== DOCUMENT SEGMENT

Through the first three years of the Trump administration all the buzz was about negotiating better deals with various foreign trading partners.
Making good on a campaign pledge, President Trump reopened talks on the North American Free Trade Agreement with Canada and Mexico. The product of those negotiations was the USMCA.
A year ago, the U.S. and Japan reached an agreement in principle, correcting a competitive disadvantage that has hampered American farmers since the U.S. pulled out of the Trans-Pacific Partnership.
In December, the administration and Chinese officials announced “Phase One” of a deal to de-escalate a 17-month trade war between the two countries.
The U.S. agreed to suspend a new round of tariff hikes on $160 billion worth of Chinese goods that were to go into effect last weekend and to reduce tariffs on $112 billion in goods that are already in place. China agreed to buy $36.5 billion worth of agricultural goods from the U.S. a year for the next two years.
Now, many months have passed and the pandemic has hit, farmers and ranchers in the United States say that trading partners aren’t living up to the new deals.
Even before the pandemic, most commodity groups said the goal in the China deal was ambitious. Bloomberg reports that China should have bought $16.7 billion in farm goods through the first six months of the year to be on target, but has made good on only $6.5 billion in purchases. China typically buys a lot of grain at harvest time when prices are most favorable, but its purchases would have to dramatically increase to get back on pace.
Earlier this summer farm groups asked the administration to “stay the course” on terms of the Phase One agreement as it prepared to open talks with China on issues of interest to other industries.
Meanwhile, dairy farmers say that Canada isn’t living up to USMCA in terms of tariffs and they worry that Mexico won’t guarantee market access for U.S. cheeses with common names.
Every administration announces new trade deals with great fanfare. While negotiating and signing treaties are great accomplishments, they are means to the real end — delivering increased foreign purchases of U.S. goods.
The art of enforcing the deal too often falls by the wayside.

====
== DATA UNDER STUDY

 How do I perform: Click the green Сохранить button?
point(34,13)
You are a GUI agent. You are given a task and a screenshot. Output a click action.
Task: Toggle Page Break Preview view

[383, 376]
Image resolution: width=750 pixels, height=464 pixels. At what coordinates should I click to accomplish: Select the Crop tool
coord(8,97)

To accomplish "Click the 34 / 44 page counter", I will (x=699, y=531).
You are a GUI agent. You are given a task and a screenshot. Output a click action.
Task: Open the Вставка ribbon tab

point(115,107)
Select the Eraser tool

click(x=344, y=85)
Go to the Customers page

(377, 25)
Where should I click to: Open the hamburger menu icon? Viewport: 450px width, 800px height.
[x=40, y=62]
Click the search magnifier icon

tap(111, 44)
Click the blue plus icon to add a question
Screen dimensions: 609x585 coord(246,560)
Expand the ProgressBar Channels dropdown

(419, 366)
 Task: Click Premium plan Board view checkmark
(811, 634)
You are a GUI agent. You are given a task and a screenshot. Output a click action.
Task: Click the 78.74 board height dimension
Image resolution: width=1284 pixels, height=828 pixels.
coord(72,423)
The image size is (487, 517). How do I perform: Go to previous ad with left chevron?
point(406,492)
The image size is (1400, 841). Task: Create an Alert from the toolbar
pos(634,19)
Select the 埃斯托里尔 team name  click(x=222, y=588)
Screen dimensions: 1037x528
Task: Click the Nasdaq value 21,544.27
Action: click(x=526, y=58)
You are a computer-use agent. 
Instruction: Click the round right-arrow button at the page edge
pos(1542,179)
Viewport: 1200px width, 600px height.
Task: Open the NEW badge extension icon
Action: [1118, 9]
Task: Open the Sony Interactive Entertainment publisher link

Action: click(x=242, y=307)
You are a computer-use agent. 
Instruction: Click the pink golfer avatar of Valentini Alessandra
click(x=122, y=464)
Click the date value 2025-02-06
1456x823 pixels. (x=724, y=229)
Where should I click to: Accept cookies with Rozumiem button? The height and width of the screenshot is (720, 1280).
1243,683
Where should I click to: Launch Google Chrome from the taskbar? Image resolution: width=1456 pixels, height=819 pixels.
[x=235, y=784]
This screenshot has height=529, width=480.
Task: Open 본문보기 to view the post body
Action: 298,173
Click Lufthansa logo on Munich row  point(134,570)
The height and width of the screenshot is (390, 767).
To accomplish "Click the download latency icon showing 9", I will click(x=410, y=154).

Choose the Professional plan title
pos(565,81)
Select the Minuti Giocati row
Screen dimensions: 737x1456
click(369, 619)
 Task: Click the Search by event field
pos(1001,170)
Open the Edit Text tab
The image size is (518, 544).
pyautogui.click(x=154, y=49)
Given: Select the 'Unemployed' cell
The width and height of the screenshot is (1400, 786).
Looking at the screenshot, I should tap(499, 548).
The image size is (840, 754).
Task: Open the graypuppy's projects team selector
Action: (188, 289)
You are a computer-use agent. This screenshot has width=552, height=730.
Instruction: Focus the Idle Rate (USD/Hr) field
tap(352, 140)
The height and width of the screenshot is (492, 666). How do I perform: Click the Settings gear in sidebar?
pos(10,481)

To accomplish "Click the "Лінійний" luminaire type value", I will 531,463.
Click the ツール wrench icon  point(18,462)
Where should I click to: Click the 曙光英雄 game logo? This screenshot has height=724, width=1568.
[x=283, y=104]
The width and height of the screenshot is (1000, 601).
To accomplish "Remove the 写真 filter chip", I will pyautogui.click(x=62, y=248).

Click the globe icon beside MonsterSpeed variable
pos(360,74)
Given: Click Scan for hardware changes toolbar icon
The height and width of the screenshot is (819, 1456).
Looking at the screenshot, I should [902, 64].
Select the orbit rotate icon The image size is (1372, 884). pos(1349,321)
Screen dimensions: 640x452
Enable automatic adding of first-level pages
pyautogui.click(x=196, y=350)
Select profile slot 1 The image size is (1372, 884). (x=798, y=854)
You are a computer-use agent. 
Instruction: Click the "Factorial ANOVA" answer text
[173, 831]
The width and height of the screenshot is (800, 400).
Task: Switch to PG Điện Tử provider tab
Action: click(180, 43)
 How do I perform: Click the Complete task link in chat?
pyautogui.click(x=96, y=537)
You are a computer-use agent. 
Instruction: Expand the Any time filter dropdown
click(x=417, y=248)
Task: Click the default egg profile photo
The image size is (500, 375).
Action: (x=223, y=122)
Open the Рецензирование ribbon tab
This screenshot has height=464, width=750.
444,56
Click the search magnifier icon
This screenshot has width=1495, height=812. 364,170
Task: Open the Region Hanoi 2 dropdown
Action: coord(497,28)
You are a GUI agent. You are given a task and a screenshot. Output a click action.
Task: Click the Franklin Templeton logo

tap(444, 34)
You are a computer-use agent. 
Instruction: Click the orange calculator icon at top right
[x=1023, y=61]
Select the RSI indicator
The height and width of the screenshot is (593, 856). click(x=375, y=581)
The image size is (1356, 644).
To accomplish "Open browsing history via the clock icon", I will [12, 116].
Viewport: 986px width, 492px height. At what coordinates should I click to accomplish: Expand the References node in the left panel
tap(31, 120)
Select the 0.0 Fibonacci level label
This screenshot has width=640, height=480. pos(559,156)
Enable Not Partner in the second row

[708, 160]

====

• WORK REQUEST A:
Summarize the passage on trade deals in two sentences.
• WORK REQUEST B:
Answer these questions from the passage on trade deals.
(i) What was the product of the reopened talks with Canada and Mexico?
(ii) How much in U.S. agricultural goods did China agree to buy each year, and for how long?
(iii) What do dairy farmers worry Mexico won't guarantee?
• WORK REQUEST C:
Copy out the part of the passage on trade deals that opens with the words "Making good on" and closes with "the two countries.".
The records above come from a source separate from the passage on trade deals.

• TASK SOLUTION A:
The Trump administration negotiated new trade deals with Canada and Mexico, with Japan, and with China, but U.S. farmers and ranchers say the trading partners aren't living up to them: China lags far behind its purchase target, and dairy farmers fault Canada on tariffs. Negotiating and signing treaties are only means to increased foreign purchases of U.S. goods, and enforcing the deals too often falls by the wayside.

• TASK SOLUTION B:
(i) The USMCA.
(ii) $36.5 billion a year, for the next two years.
(iii) Market access for U.S. cheeses with common names.

• TASK SOLUTION C:
Making good on a campaign pledge, President Trump reopened talks on the North American Free Trade Agreement with Canada and Mexico. The product of those negotiations was the USMCA.
A year ago, the U.S. and Japan reached an agreement in principle, correcting a competitive disadvantage that has hampered American farmers since the U.S. pulled out of the Trans-Pacific Partnership.
In December, the administration and Chinese officials announced “Phase One” of a deal to de-escalate a 17-month trade war between the two countries.